#### WORK INSTRUCTIONS
Starting at the line that contains "Screen dimensions: 456x294", transcribe every remaining line of the data below exactly, and omit all pictures.

Stored records:
········

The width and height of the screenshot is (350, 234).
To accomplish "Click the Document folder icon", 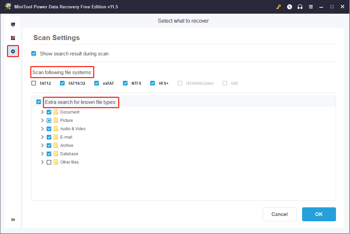I will click(x=56, y=112).
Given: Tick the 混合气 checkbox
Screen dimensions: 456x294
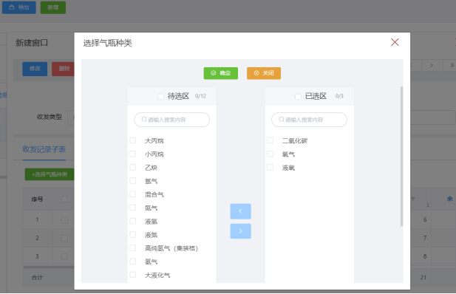Looking at the screenshot, I should (x=133, y=194).
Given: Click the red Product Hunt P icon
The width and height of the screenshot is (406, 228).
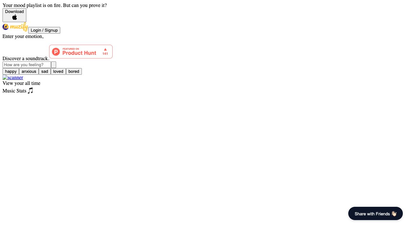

········

#### ANSWER TO THIS EXERCISE
Screen dimensions: 456x294
Looking at the screenshot, I should (x=133, y=194).
Given: Click the red Product Hunt P icon
The width and height of the screenshot is (406, 228).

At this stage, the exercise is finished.